> [WRITTEN PROBLEM]: Reproduce every line of the data below word for word, omitting the pictures.

> [EXERCISE MATERIAL]:

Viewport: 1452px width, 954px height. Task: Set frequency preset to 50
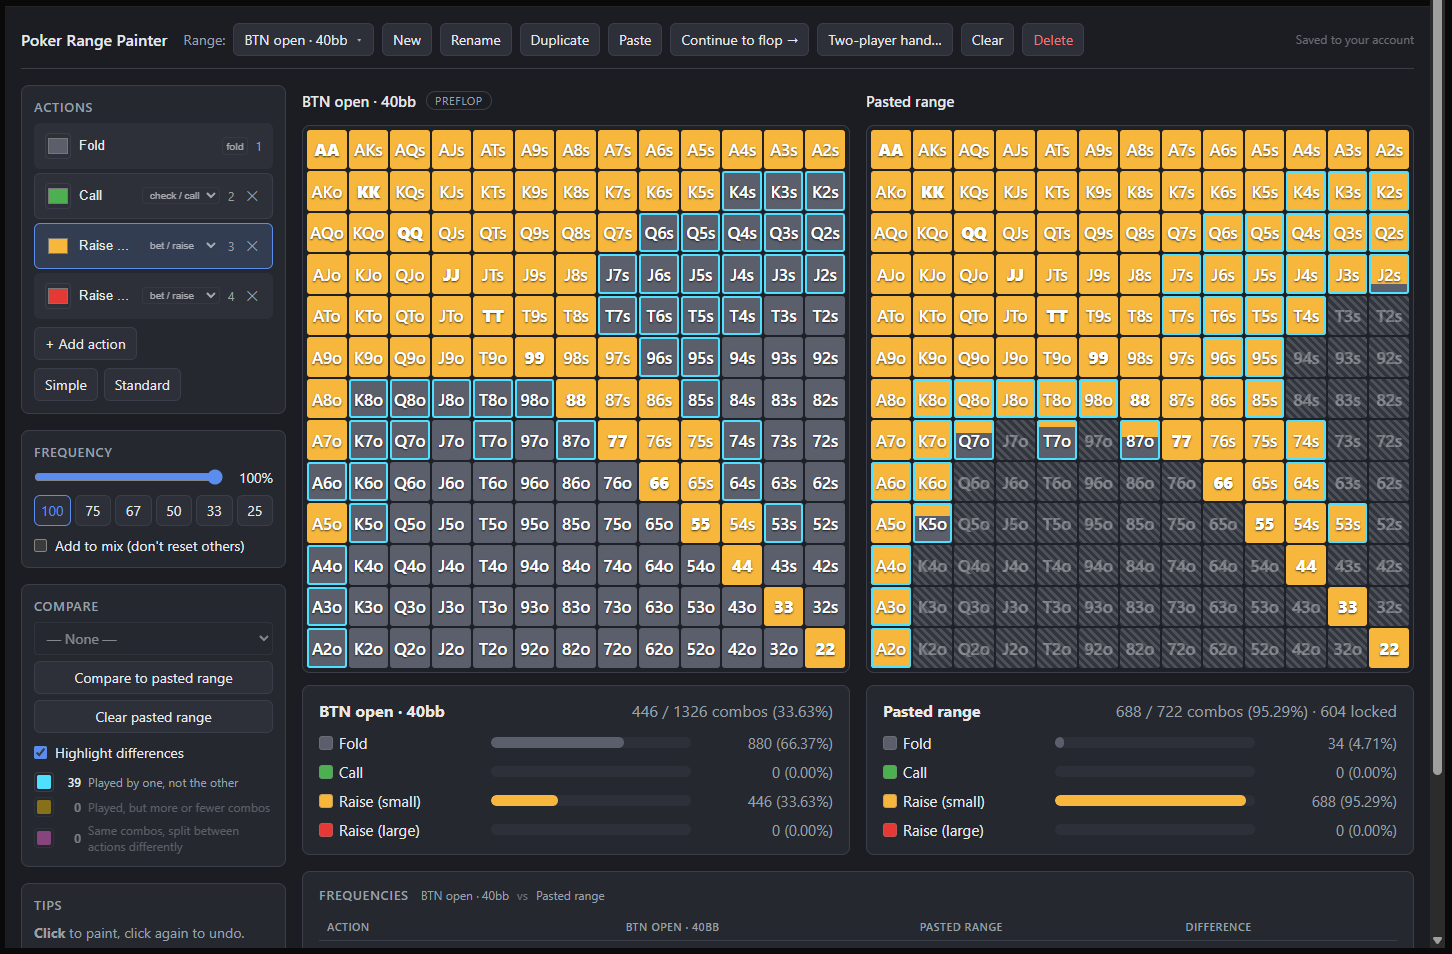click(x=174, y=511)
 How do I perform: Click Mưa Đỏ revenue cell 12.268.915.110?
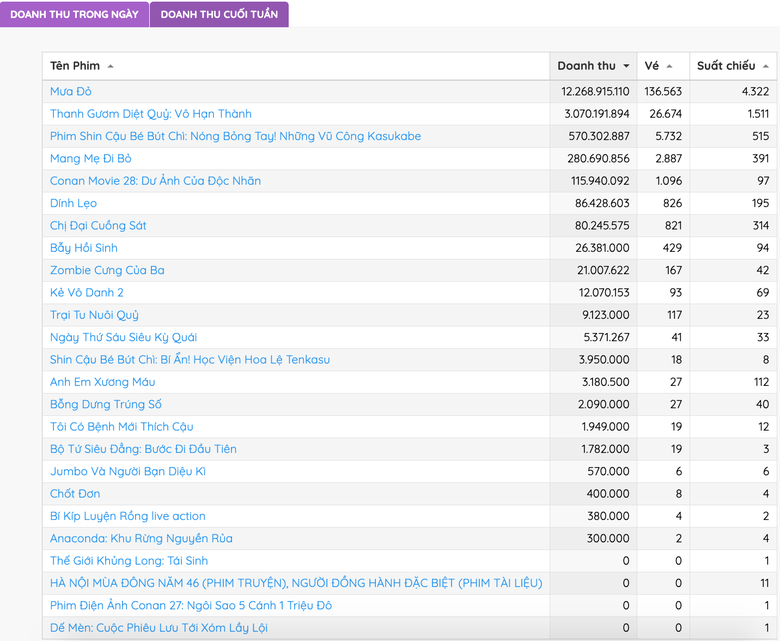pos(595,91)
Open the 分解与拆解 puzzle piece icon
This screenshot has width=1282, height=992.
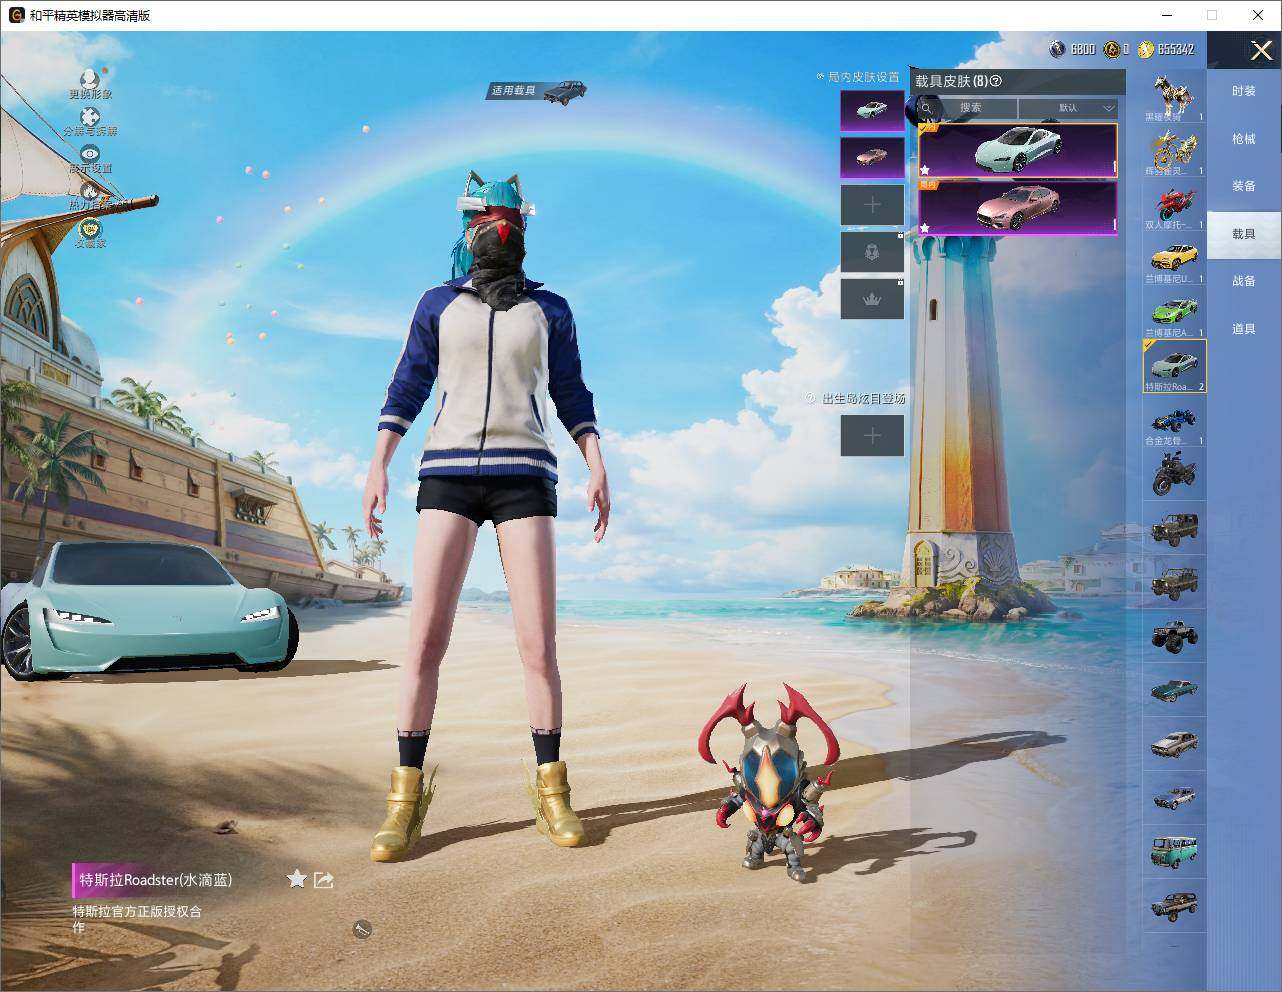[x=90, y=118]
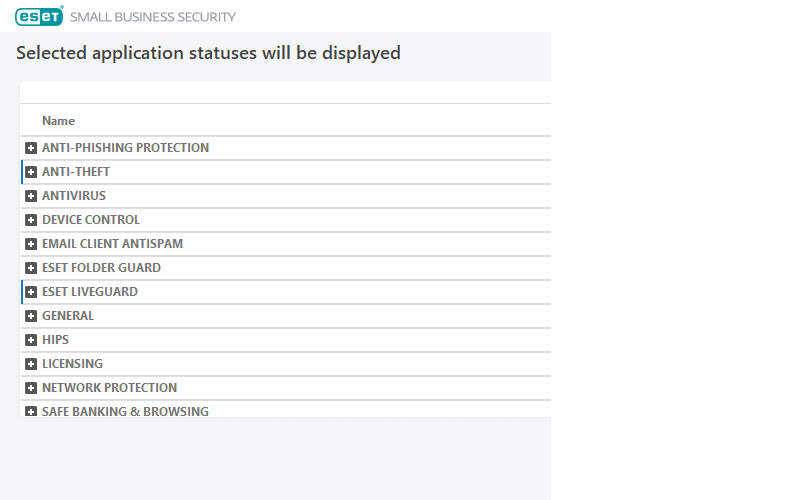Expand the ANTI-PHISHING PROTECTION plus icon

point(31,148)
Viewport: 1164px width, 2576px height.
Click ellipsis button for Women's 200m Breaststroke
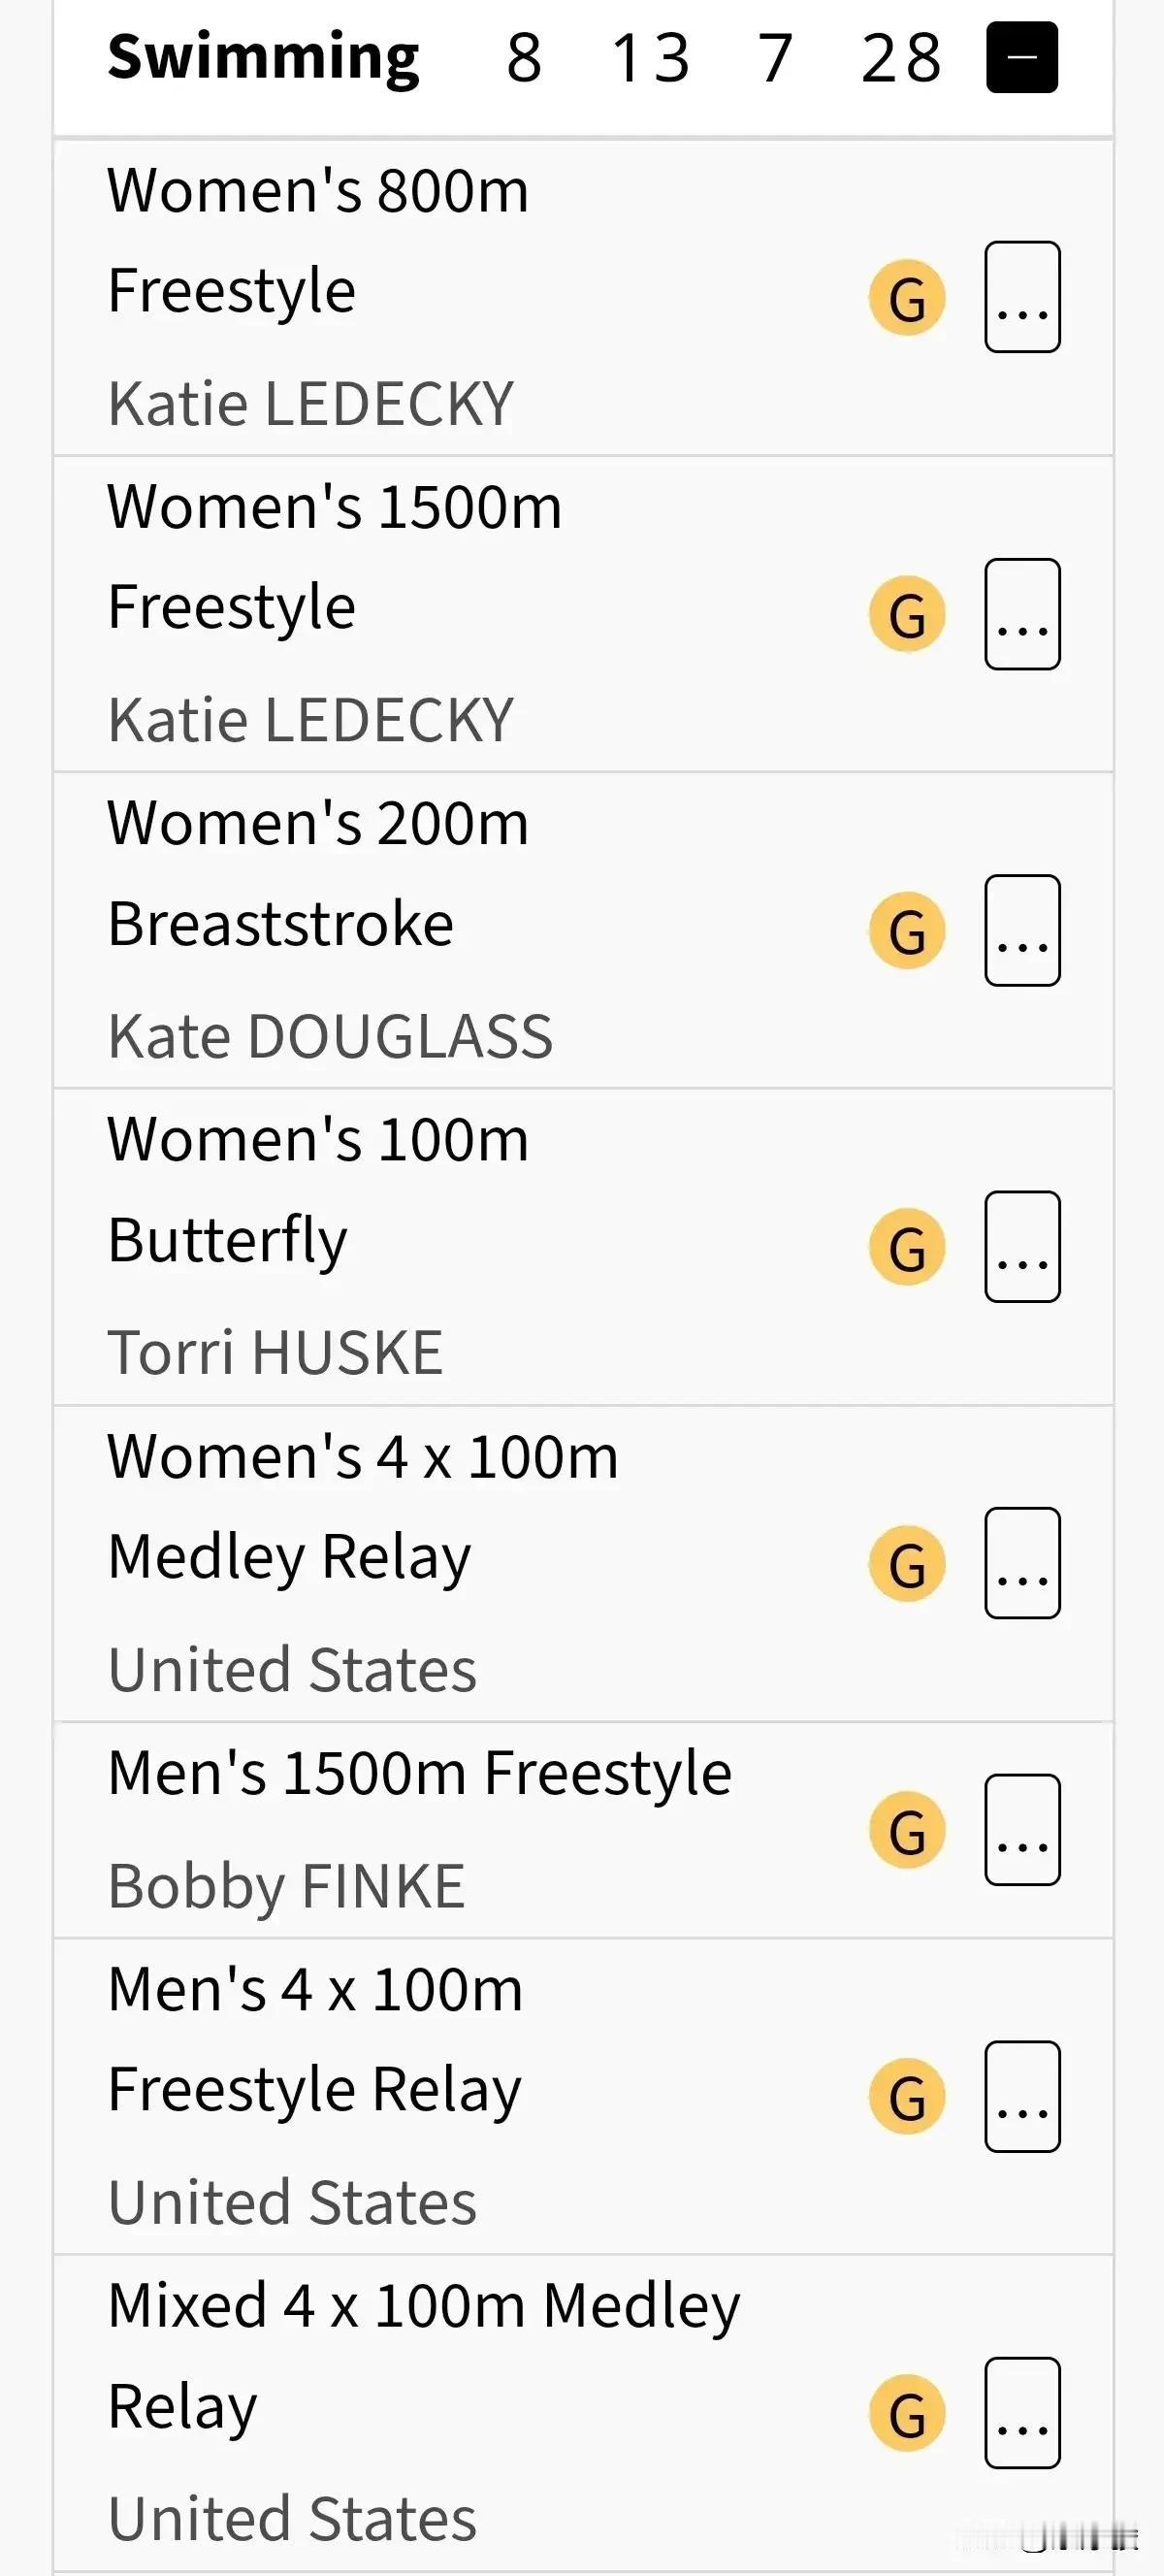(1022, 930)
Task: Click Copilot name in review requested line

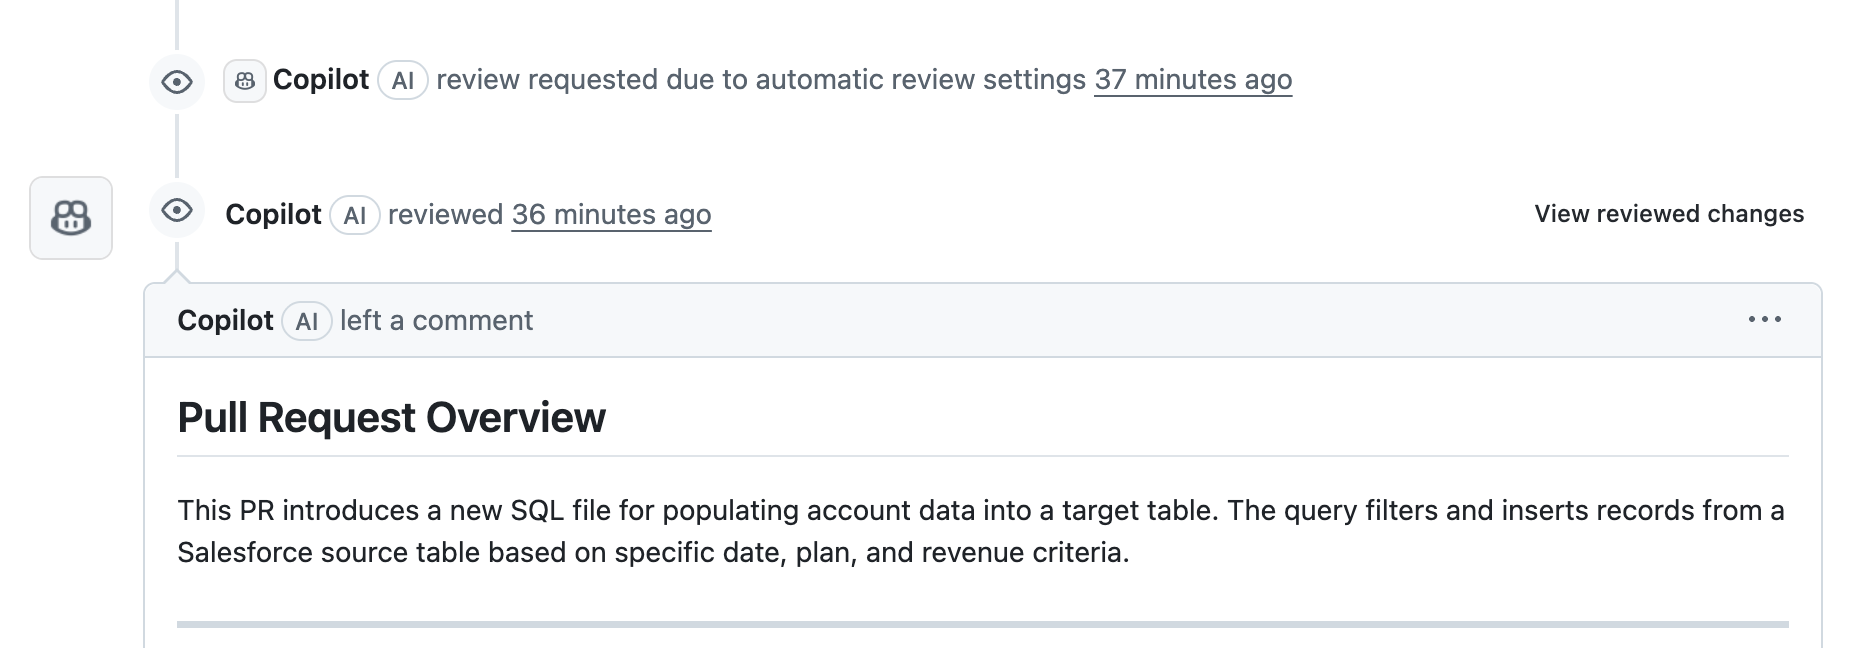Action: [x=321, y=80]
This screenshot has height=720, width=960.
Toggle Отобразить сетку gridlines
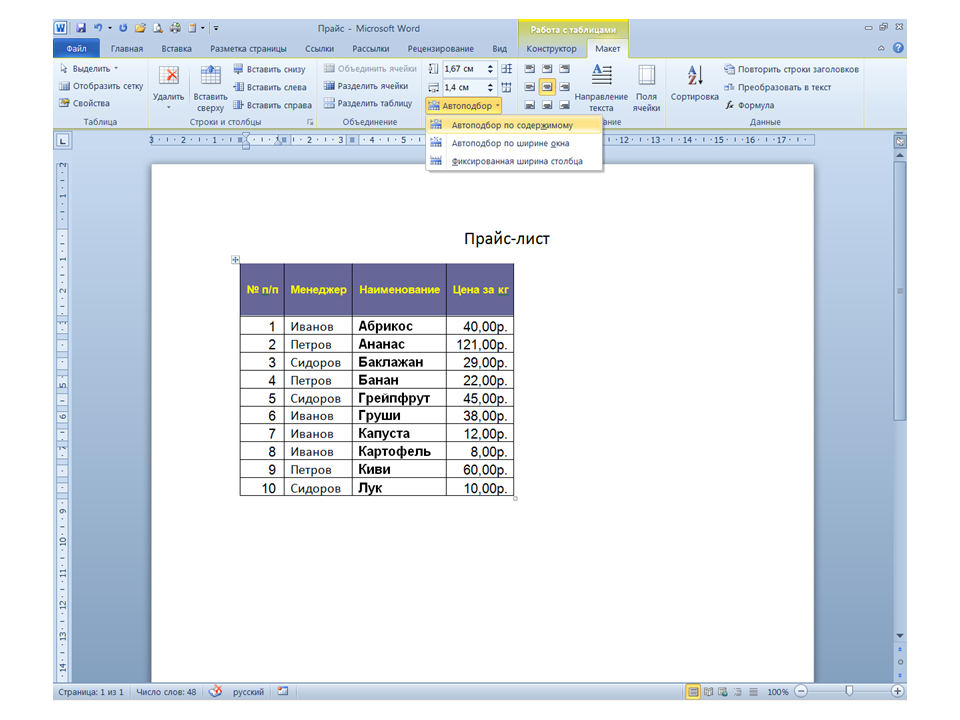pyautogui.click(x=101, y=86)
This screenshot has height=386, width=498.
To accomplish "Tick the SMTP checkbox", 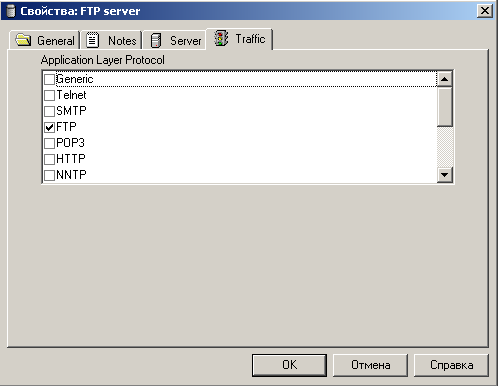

> [CORRECT ANSWER]:
Viewport: 1452px width, 954px height. Task: Set frequency preset to 50
click(x=174, y=511)
 How do I perform: Click Mưa Đỏ revenue cell 12.268.915.110?
pos(595,91)
Open the 分解与拆解 puzzle piece icon
This screenshot has width=1282, height=992.
[x=90, y=118]
Expand the ANTI-PHISHING PROTECTION plus icon

point(31,148)
Viewport: 1164px width, 2576px height.
Click ellipsis button for Women's 200m Breaststroke
(1022, 930)
Task: Click Copilot name in review requested line

Action: [x=321, y=80]
This screenshot has height=720, width=960.
Toggle Отобразить сетку gridlines
pyautogui.click(x=101, y=86)
This screenshot has height=386, width=498.
To accomplish "Tick the SMTP checkbox", 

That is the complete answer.